Self-adhered flashings (SAFs) and peel-and-stick membranes are used extensively in moisture control strategies for building enclosures. When properly integrated with flashed components and weather-resistive barriers, this approach is seen as a time-saving, cost-effective solution to moisture-related failures. However, an unintended problem occurs when moisture accumulates between the flashing and sheathing due to moisture leaks or as a result of exfiltration from poorly-sealed rough openings. The problem is worse in cold climate construction as a result of low-permeability interior vapor retarders that restricted inward drying.
The figure below illustrates what happens when moisture is introduced at surfaces adjacent to those covered by self-adhered flashing. Moisture migrates from the source by means of surface diffusion, vapor diffusion, and capillary conduction. In certain materials, such as OSB, we know that moisture diffusivity within the panel increases exponentially with increasing relative humidity but movement through the panel is less efficient. In other words, moisture moves more freely within the panel than it does through the panel. Some moisture will move inward into the cavity, but interior vapor retarders restrict inward drying. Likewise, the impermeable self-adhered flashing prevents outward drying. Moisture must now traverse the space that is contained by the self-adhered flashing on the corresponding exterior sheathing surface. The likelihood of moisture-induced failures increases as the rate of drying is diminished.
A similar problem occurs when moisture is allowed to migrate from interior spaces into the assembly cavity. For example, the schematic below illustrates a window rough opening where self-adhered flashing is applied over the nailing flange as is typical for window installation in residential and light commercial construction. Exfiltration occurs through poorly sealed interfaces on the interior side of the window, wall framing, and interior finishes. Again, the impermeable self-adhered flashing restricts outward drying. In winter conditions, when prevailing vapor drive is from interior to exterior, moisture sorption often exceeds drying rates at interior and exterior faces of the affected sheathing. Like the prior example, this results in moisture accumulation and a higher likelihood of premature degradation. A cautionary note: In cold-climate construction, do not assume that sheathing temperatures are too cold for mold growth. The minimum threshold recommended by ASHRAE 160 is 41°F for a 30-day running average. Several fungal species grow well at 34-36°F.

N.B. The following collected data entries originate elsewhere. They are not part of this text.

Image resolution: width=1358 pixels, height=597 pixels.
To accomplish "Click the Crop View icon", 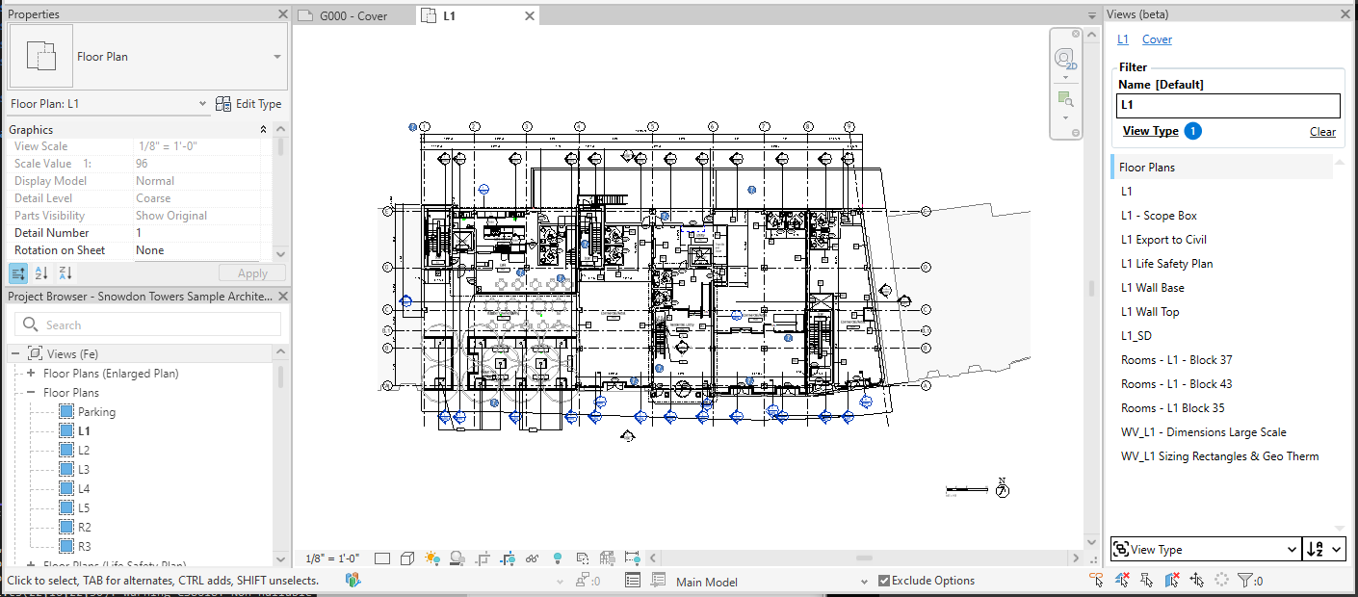I will coord(482,558).
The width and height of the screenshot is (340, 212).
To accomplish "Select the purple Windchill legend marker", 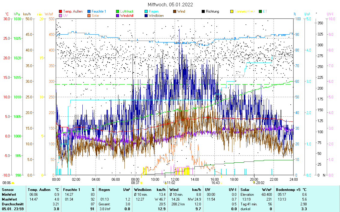I will pyautogui.click(x=118, y=16).
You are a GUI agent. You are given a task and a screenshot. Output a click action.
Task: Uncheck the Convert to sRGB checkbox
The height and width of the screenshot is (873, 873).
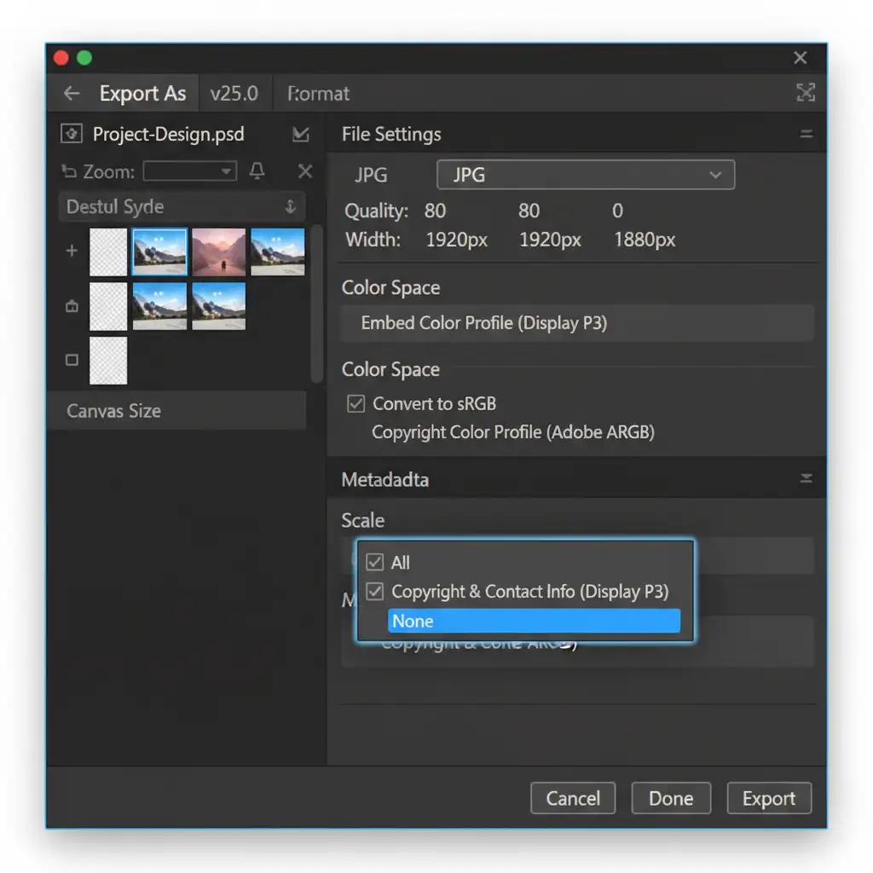pyautogui.click(x=356, y=404)
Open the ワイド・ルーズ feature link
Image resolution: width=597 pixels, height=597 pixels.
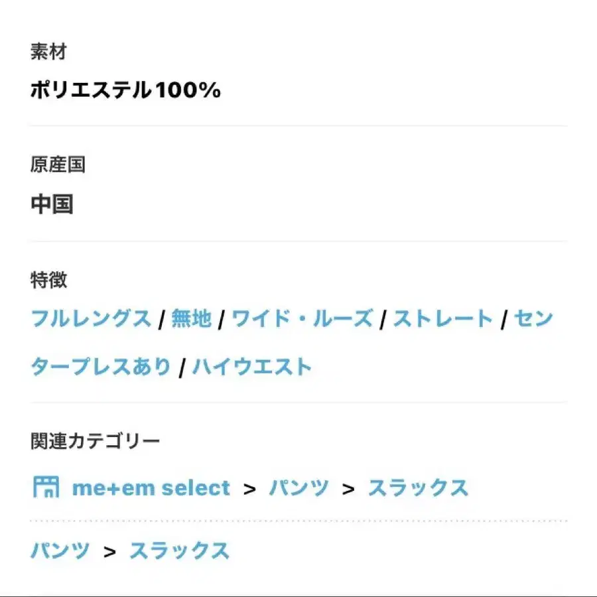coord(302,318)
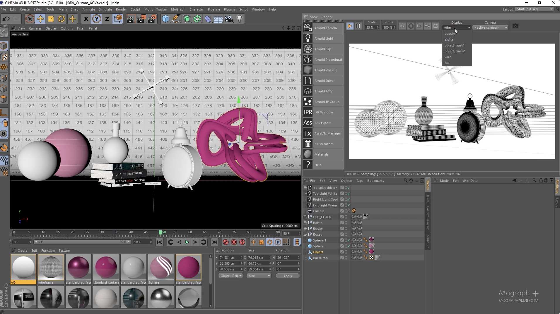Click the Arnold Light icon
The height and width of the screenshot is (314, 560).
[x=308, y=39]
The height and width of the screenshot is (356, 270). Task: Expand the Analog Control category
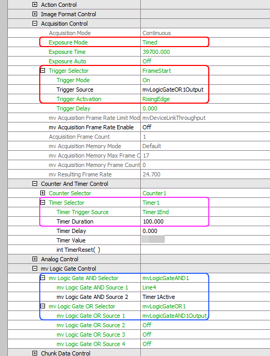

We see the issue worsening.
Reason #1: “If some is good, then more is better”.
There is a growing reliance on SAFs in a wide range of flashing applications, from base of wall detailing and window flashing to below-grade waterproofing and roofs. Self-adhered flashings are also spanning larger areas. For example, in a 10’x10’ a brick-clad wall containing a single window, we might see SAF at base of walls, sills, and windows. Using current practices, we could see as much as 26% of sheathed surfaces covered by impermeable self-adhered flashing. As these materials enjoy greater use, while also spanning greater surface areas, the risks of associated failures become more apparent.
Reason #2: Most assemblies do not accommodate normal moisture loading.
Moisture, whether in vapor or bulk form, will come in contact with sheathing materials. When it does, moisture moves in the x, y, and z planes at varying rates and efficiencies. Assumptions that self-adhered flashing serves as an impenetrable moisture barrier to moisture penetration must also account for its effects on moisture impedance and drying for the greater assembly.
Reason #3: Component interfaces at assembly penetrations often lack robust seals.
Building code requirements for sealing interior air and vapor barriers are not necessarily detected by traditional code enforcement practices or routine QA/QC protocols. We find these recurring problems:
a) Reliance on air-sealing approaches such as batt insulation chinking doesn’t prevent vapor transport to the cold sheathing. Surprisingly, we see this approach still used. Not surprisingly, we still see major problems.
b) Spray foam applications are imperfect. Some products, when used without a sealed interior air barrier, will enable unacceptable amounts of moisture transport to cold sheathing. This problem is compounded by wetted sheathing or highly permeable sheathing materials that allow moisture to move further outward to colder surfaces where the rate of drying will be much reduced.
c) Poorly applied interior sealants are readily exploited. Interior caulk joints are often viewed as an unnecessary precaution to an already ‘sealed’ and ‘insulated’ rough opening. If sealant is used, haphazard applications or poor joint sizing can seriously undermine the intended purpose.
The intended purpose and benefits of self-adhered flashing are duly noted. These materials provide effective workable solutions to many of the industry’s pervasive problems. But the potential for moisture entrapment warrants careful design considerations, especially in cold climates and interior environments subject to high humidity.
Ofori-Amanfo, C. and M.J. Spink. 2008. Condensation damage behind self-adhering membrane flashing and interior furnishings on exterior residential walls. Journal of ASTM International.